I was wondering if anyone proficient in R/RMarkdown would be able to guide me with an issue. I am looking to generate a frequency table and so far, I have been using tableby of the arsenal package as it is easy and convenient to integrate in a RMarkdown docx/html. However, I have been asked to provide rounded frequencies (to the nearest 5 or 10) and have been trying to find ways to do it without much success.
I have generated a fake simple dataset as I cannot share my data for confidentialy reason and this is how I would do a normal table.
set.seed(1234)
library(dplyr)
library(arsenal)
x1 <- c(rep("Man",40),rep("Woman",60)) %>% as.factor()
x2 <- sample(c("Sick","Healthy"),100,replace=TRUE) %>% as.factor()
df <- data.frame(x1,x2)
Control_notrounded <- tableby.control(digits=0,digits.pct=2,cat.stats=c("countpct","Nmiss2"))
table <- tableby(x1~x2,control=Control_notrounded,data=df)
print(summary(table))
However, even though rounding to the nearest 10 with a traditional rounding function is performed by passing digits=-1, this does not seem to be a working approach with that function as I get a warning indicating that digits must be >=0.
Control_rounded <- tableby.control(digits=-1,digits.pct=2,cat.stats=c("countpct","Nmiss2"))
table2 <- tableby(x1~x2,control=Control_rounded,data=df)
print(summary(table2))
Is there any way to do that? Otherwise, would anyone have an alternative package that would allow to create relatively straightforwardly frequency tables with rounded values?
I can recommend using the gtsummary
package for creating baseline tables instead - then try the following round_5_gtsummary()
function from this little GitHub package:
set.seed(1234)
library(dplyr)
library(gtsummary)
library(stringr)
x1 <- c(rep("Man",40),rep("Woman",60)) %>% as.factor()
x2 <- sample(c("Sick","Healthy"),100,replace=TRUE) %>% as.factor()
df <- data.frame(x1,x2)
install.packages("devtools")
devtools::install_github("zheer-kejlberg/Z.gtsummary.addons")
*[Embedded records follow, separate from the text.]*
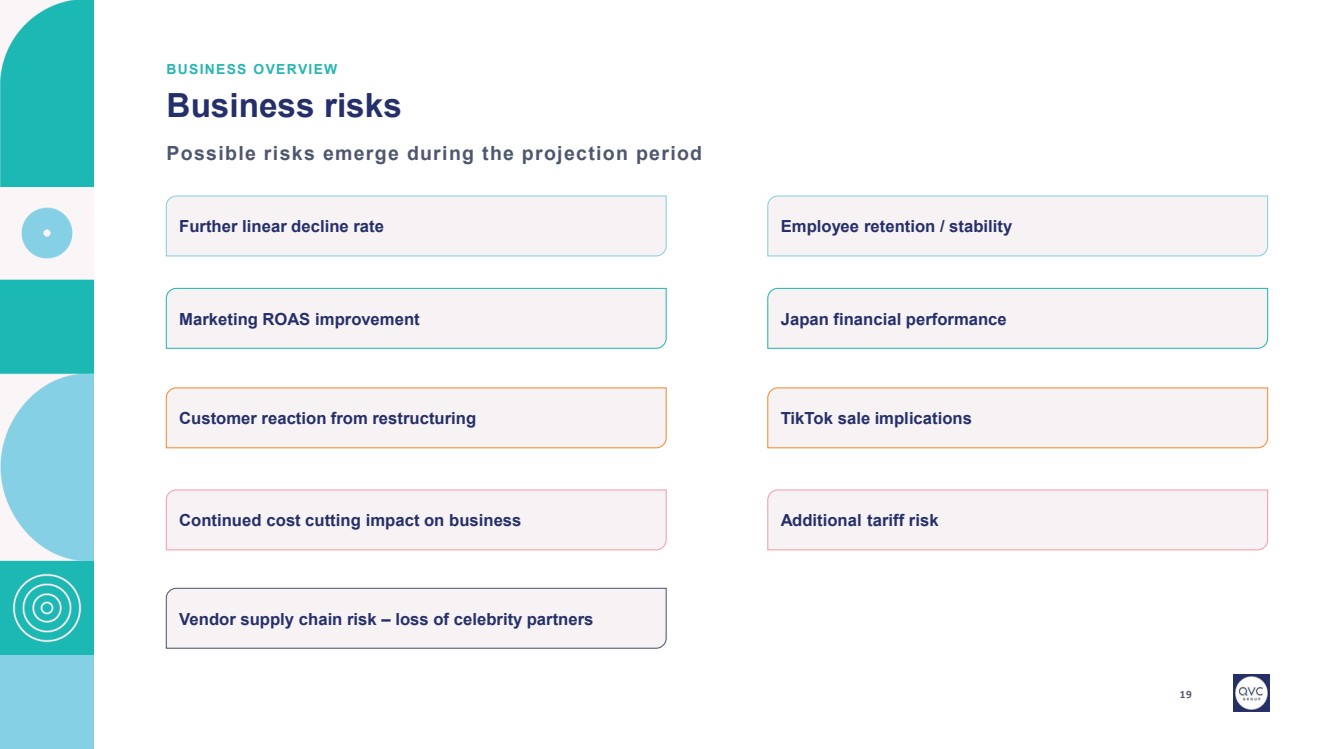The width and height of the screenshot is (1333, 749).
Task: Select the "Possible risks emerge" subtitle text
Action: tap(434, 154)
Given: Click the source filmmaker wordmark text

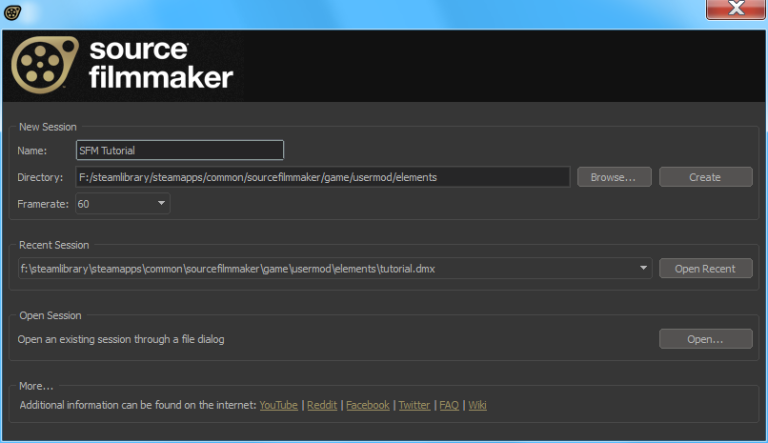Looking at the screenshot, I should point(160,63).
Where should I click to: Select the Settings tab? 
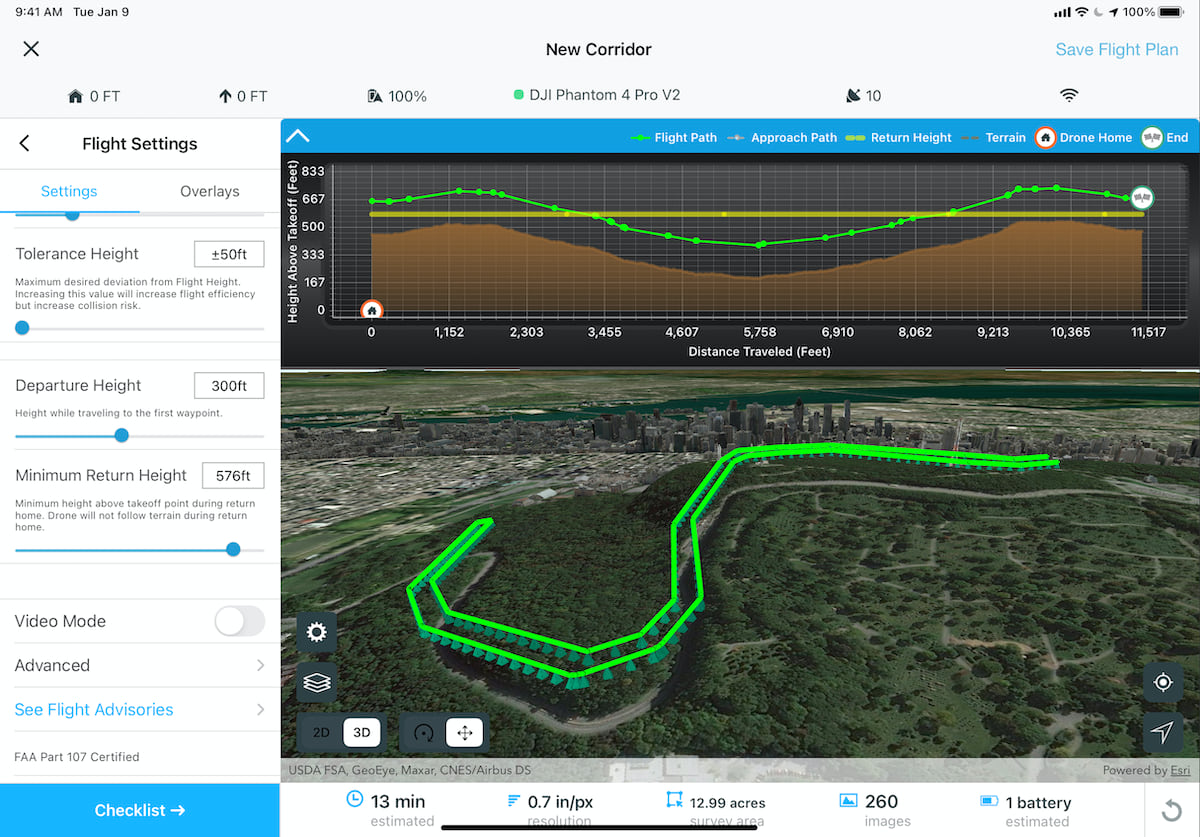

library(Z.gtsummary.addons)
df %>% tbl_summary(by = "x1") %>%
add_overall(last = TRUE) %>%
round_5_gtsummary() %>%
add_p()
WEIGHTED VERSION
# Create IPT weights
library(WeightIt)
df$w <- weightit(x1~x2, data = df, estimand = "ATT", focal = "Man")$weights
Use survey to create a svydesign object. Then apply tbl_svysummary()
to that:
library(survey)
df %>% survey::svydesign(~1, data = ., weights = ~w) %>%
tbl_svysummary(by = "x1", include=c(x2)) %>%
add_overall(last = TRUE) %>%
round_5_gtsummary() %>%
add_p()
ALTERNATIVE WAY:
To use the built-in tbl_summary(digits=)
argument to separately round the counts and percentages, you can do:
library(gtsummary)
library(dplyr)
set.seed(1234)
round_5 <- function(vec) {
fun <- function(x) {
if (x < 1) { return(round(x*100/5)*5)
} else { return(round(x/5)*5) }
}
vec <- purrr::map_vec(vec, .f = fun)
}
df <- data.frame(
x1 = c(rep("Man", 40), rep("Woman", 60)) %>% as.factor(),
x2 = sample(c("Sick", "Healthy"), 100, replace = TRUE) %>% as.factor()
)
df %>%
tbl_summary(
by = "x1",
digits = all_categorical() ~ round_5
) %>%
add_overall(last = TRUE) %>%
add_p()
Results:
Note, this version doesn't recalculate percentages after rounding the counts; rather, it just rounds both separately.